WHAT YOU WILL DO => Transcribe every line of the listing below without any deviation.

MATERIAL SHOWN =>
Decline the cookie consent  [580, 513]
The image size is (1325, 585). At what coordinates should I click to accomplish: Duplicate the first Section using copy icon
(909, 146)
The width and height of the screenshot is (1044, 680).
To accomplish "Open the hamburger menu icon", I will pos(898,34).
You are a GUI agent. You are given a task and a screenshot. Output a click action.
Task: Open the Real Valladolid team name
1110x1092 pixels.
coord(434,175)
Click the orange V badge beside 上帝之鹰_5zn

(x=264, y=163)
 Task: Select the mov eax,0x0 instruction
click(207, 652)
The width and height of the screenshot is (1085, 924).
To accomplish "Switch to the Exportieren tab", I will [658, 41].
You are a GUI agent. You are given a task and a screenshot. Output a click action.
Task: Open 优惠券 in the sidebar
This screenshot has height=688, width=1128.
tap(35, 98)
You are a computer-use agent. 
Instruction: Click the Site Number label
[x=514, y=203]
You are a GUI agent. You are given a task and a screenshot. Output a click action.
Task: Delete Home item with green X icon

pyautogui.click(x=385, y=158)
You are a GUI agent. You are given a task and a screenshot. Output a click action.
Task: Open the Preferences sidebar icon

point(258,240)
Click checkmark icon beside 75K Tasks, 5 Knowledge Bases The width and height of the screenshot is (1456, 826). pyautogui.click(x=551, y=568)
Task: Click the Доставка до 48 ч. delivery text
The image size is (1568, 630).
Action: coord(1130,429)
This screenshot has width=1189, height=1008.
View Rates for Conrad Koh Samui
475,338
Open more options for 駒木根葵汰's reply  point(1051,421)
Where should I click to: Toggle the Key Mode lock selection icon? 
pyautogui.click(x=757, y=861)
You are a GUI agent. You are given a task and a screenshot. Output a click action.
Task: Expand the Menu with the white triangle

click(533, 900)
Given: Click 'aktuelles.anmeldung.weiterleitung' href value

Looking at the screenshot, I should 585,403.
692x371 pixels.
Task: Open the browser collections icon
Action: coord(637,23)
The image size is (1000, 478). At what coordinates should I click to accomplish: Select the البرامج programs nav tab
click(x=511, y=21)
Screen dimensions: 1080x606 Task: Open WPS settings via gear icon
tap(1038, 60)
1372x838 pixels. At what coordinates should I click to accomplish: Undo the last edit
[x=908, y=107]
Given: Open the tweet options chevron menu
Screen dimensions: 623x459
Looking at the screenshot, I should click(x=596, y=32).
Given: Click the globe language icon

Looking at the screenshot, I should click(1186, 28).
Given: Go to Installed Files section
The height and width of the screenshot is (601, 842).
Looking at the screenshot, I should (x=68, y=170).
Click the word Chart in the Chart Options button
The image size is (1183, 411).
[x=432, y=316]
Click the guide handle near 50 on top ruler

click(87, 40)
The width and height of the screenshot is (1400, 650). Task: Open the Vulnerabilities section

ANSWER SECTION =>
Decline the cookie consent  [580, 513]
The image size is (1325, 585). At what coordinates should I click to accomplish: Duplicate the first Section using copy icon
(909, 146)
The width and height of the screenshot is (1044, 680).
To accomplish "Open the hamburger menu icon", I will pos(898,34).
You are a GUI agent. You are given a task and a screenshot. Output a click action.
Task: Open the Real Valladolid team name
1110x1092 pixels.
coord(434,175)
Click the orange V badge beside 上帝之鹰_5zn

(x=264, y=163)
 Task: Select the mov eax,0x0 instruction
click(207, 652)
The width and height of the screenshot is (1085, 924).
To accomplish "Switch to the Exportieren tab", I will [658, 41].
You are a GUI agent. You are given a task and a screenshot. Output a click action.
Task: Open 优惠券 in the sidebar
This screenshot has height=688, width=1128.
tap(35, 98)
You are a computer-use agent. 
Instruction: Click the Site Number label
[x=514, y=203]
You are a GUI agent. You are given a task and a screenshot. Output a click action.
Task: Delete Home item with green X icon

pyautogui.click(x=385, y=158)
You are a GUI agent. You are given a task and a screenshot. Output a click action.
Task: Open the Preferences sidebar icon

point(258,240)
Click checkmark icon beside 75K Tasks, 5 Knowledge Bases The width and height of the screenshot is (1456, 826). pyautogui.click(x=551, y=568)
Task: Click the Доставка до 48 ч. delivery text
The image size is (1568, 630).
Action: coord(1130,429)
This screenshot has width=1189, height=1008.
View Rates for Conrad Koh Samui
475,338
Open more options for 駒木根葵汰's reply  point(1051,421)
Where should I click to: Toggle the Key Mode lock selection icon? 
pyautogui.click(x=757, y=861)
You are a GUI agent. You are given a task and a screenshot. Output a click action.
Task: Expand the Menu with the white triangle

click(533, 900)
Given: Click 'aktuelles.anmeldung.weiterleitung' href value

Looking at the screenshot, I should 585,403.
692x371 pixels.
Task: Open the browser collections icon
Action: coord(637,23)
The image size is (1000, 478). At what coordinates should I click to accomplish: Select the البرامج programs nav tab
click(x=511, y=21)
Screen dimensions: 1080x606 Task: Open WPS settings via gear icon
tap(1038, 60)
1372x838 pixels. At what coordinates should I click to accomplish: Undo the last edit
[x=908, y=107]
Given: Open the tweet options chevron menu
Screen dimensions: 623x459
Looking at the screenshot, I should click(x=596, y=32).
Given: Click the globe language icon

Looking at the screenshot, I should click(1186, 28).
Given: Go to Installed Files section
The height and width of the screenshot is (601, 842).
Looking at the screenshot, I should (x=68, y=170).
Click the word Chart in the Chart Options button
The image size is (1183, 411).
[x=432, y=316]
Click the guide handle near 50 on top ruler

click(87, 40)
The width and height of the screenshot is (1400, 650). Task: Open the Vulnerabilities section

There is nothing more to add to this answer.